Material provided =
"""
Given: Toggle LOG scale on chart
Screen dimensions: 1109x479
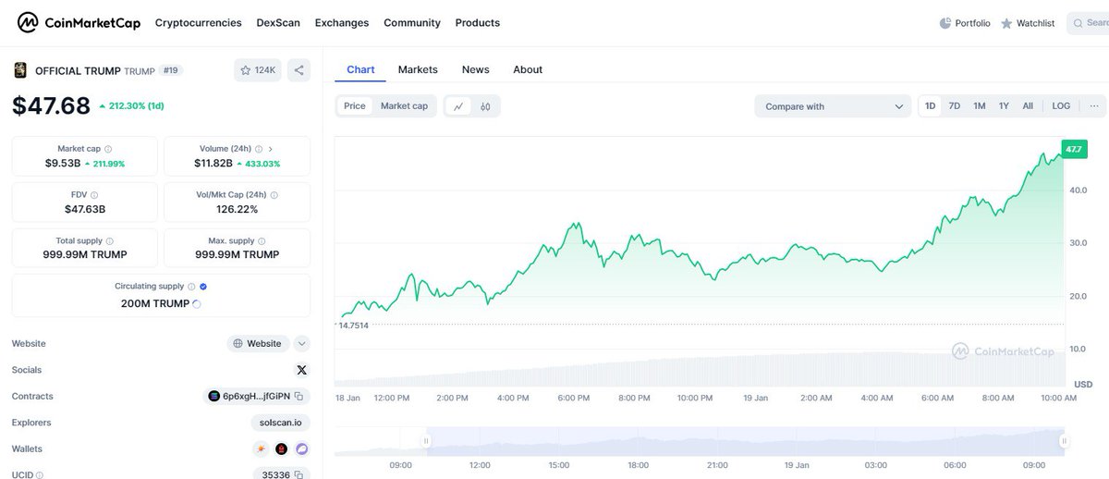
"""
"""
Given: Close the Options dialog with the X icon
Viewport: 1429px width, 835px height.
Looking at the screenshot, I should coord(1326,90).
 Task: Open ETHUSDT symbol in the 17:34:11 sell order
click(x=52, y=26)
"""
"""
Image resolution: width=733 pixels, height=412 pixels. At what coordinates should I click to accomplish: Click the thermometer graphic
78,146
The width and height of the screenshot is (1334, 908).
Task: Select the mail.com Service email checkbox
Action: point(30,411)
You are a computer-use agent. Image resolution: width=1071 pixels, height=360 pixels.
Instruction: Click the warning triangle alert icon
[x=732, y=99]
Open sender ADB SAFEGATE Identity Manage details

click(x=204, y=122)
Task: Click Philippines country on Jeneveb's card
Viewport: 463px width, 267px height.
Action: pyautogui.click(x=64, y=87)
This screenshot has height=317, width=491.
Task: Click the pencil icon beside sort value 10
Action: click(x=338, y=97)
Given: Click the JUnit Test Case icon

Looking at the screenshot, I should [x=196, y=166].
"""
Task statement = In the listing above, transcribe exactly everything from the line containing "Given: Toggle LOG scale on chart" down to the line containing "Screen dimensions: 1109x479", including both and nothing more.

Problem solution =
Given: Toggle LOG scale on chart
Screen dimensions: 1109x479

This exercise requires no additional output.